Saved data entries:
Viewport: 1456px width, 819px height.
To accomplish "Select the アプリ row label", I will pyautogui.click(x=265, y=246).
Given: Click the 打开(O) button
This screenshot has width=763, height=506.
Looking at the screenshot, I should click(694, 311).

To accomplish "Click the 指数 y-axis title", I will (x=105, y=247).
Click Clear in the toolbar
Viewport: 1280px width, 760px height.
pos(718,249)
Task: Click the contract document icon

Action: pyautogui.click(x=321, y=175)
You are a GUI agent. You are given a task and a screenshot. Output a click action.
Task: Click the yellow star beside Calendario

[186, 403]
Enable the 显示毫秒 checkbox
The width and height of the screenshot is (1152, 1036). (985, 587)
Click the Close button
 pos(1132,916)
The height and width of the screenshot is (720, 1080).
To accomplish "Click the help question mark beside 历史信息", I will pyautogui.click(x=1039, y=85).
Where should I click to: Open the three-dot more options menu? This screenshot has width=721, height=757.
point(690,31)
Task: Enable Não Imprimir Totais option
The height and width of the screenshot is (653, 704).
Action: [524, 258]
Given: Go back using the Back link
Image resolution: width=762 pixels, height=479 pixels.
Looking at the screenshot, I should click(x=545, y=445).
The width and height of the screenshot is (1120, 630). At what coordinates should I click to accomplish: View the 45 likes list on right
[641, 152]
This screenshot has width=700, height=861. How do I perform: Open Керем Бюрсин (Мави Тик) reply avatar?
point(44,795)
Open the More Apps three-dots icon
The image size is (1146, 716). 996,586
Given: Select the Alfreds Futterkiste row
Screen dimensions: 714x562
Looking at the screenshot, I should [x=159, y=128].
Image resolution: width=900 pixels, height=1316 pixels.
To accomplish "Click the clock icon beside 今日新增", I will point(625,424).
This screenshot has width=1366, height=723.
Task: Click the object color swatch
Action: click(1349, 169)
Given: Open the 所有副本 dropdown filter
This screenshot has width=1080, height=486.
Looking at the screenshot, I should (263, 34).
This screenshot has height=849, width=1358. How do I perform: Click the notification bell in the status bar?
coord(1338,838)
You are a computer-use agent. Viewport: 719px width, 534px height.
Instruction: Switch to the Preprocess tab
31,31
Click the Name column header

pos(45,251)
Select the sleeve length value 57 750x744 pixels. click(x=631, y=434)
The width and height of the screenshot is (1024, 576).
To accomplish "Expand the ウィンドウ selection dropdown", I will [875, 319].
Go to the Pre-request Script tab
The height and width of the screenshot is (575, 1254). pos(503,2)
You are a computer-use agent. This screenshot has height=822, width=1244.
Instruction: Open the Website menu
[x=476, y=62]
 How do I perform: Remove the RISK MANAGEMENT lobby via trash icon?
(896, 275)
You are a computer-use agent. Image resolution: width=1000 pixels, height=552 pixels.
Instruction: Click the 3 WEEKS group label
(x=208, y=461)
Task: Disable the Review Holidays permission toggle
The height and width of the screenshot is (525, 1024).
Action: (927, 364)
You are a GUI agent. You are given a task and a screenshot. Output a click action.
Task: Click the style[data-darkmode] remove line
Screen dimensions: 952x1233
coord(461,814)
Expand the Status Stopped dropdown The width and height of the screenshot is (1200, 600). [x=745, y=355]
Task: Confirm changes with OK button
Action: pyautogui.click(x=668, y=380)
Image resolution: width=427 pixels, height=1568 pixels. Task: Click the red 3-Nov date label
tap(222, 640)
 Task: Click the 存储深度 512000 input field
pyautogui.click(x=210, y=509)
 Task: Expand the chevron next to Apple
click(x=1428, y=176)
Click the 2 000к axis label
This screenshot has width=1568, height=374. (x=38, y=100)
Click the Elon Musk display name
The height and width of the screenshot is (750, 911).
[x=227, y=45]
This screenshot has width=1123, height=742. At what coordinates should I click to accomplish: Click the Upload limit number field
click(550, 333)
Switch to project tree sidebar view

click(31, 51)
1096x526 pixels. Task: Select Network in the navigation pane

◆ **WORK TO BE COMPLETED**
Give the entries again in full, with nothing changed.

◆ **RESULT FOR THIS EXERCISE**
Viewport: 1456px width, 819px height.
To accomplish "Select the アプリ row label", I will pyautogui.click(x=265, y=246).
Given: Click the 打开(O) button
This screenshot has width=763, height=506.
Looking at the screenshot, I should click(694, 311).

To accomplish "Click the 指数 y-axis title", I will (x=105, y=247).
Click Clear in the toolbar
Viewport: 1280px width, 760px height.
pos(718,249)
Task: Click the contract document icon

Action: pyautogui.click(x=321, y=175)
You are a GUI agent. You are given a task and a screenshot. Output a click action.
Task: Click the yellow star beside Calendario

[186, 403]
Enable the 显示毫秒 checkbox
The width and height of the screenshot is (1152, 1036). (985, 587)
Click the Close button
 pos(1132,916)
The height and width of the screenshot is (720, 1080).
To accomplish "Click the help question mark beside 历史信息", I will pyautogui.click(x=1039, y=85).
Where should I click to: Open the three-dot more options menu? This screenshot has width=721, height=757.
point(690,31)
Task: Enable Não Imprimir Totais option
The height and width of the screenshot is (653, 704).
Action: [524, 258]
Given: Go back using the Back link
Image resolution: width=762 pixels, height=479 pixels.
Looking at the screenshot, I should click(x=545, y=445).
The width and height of the screenshot is (1120, 630). At what coordinates should I click to accomplish: View the 45 likes list on right
[641, 152]
This screenshot has width=700, height=861. How do I perform: Open Керем Бюрсин (Мави Тик) reply avatar?
point(44,795)
Open the More Apps three-dots icon
The image size is (1146, 716). 996,586
Given: Select the Alfreds Futterkiste row
Screen dimensions: 714x562
Looking at the screenshot, I should [x=159, y=128].
Image resolution: width=900 pixels, height=1316 pixels.
To accomplish "Click the clock icon beside 今日新增", I will point(625,424).
This screenshot has width=1366, height=723.
Task: Click the object color swatch
Action: click(1349, 169)
Given: Open the 所有副本 dropdown filter
This screenshot has width=1080, height=486.
Looking at the screenshot, I should (263, 34).
This screenshot has height=849, width=1358. How do I perform: Click the notification bell in the status bar?
coord(1338,838)
You are a computer-use agent. Viewport: 719px width, 534px height.
Instruction: Switch to the Preprocess tab
31,31
Click the Name column header

pos(45,251)
Select the sleeve length value 57 750x744 pixels. click(x=631, y=434)
The width and height of the screenshot is (1024, 576).
To accomplish "Expand the ウィンドウ selection dropdown", I will [875, 319].
Go to the Pre-request Script tab
The height and width of the screenshot is (575, 1254). pos(503,2)
You are a computer-use agent. This screenshot has height=822, width=1244.
Instruction: Open the Website menu
[x=476, y=62]
 How do I perform: Remove the RISK MANAGEMENT lobby via trash icon?
(896, 275)
You are a computer-use agent. Image resolution: width=1000 pixels, height=552 pixels.
Instruction: Click the 3 WEEKS group label
(x=208, y=461)
Task: Disable the Review Holidays permission toggle
The height and width of the screenshot is (525, 1024).
Action: (927, 364)
You are a GUI agent. You are given a task and a screenshot. Output a click action.
Task: Click the style[data-darkmode] remove line
Screen dimensions: 952x1233
coord(461,814)
Expand the Status Stopped dropdown The width and height of the screenshot is (1200, 600). [x=745, y=355]
Task: Confirm changes with OK button
Action: pyautogui.click(x=668, y=380)
Image resolution: width=427 pixels, height=1568 pixels. Task: Click the red 3-Nov date label
tap(222, 640)
 Task: Click the 存储深度 512000 input field
pyautogui.click(x=210, y=509)
 Task: Expand the chevron next to Apple
click(x=1428, y=176)
Click the 2 000к axis label
This screenshot has width=1568, height=374. (x=38, y=100)
Click the Elon Musk display name
The height and width of the screenshot is (750, 911).
[x=227, y=45]
This screenshot has width=1123, height=742. At what coordinates should I click to accomplish: Click the Upload limit number field
click(550, 333)
Switch to project tree sidebar view

click(31, 51)
1096x526 pixels. Task: Select Network in the navigation pane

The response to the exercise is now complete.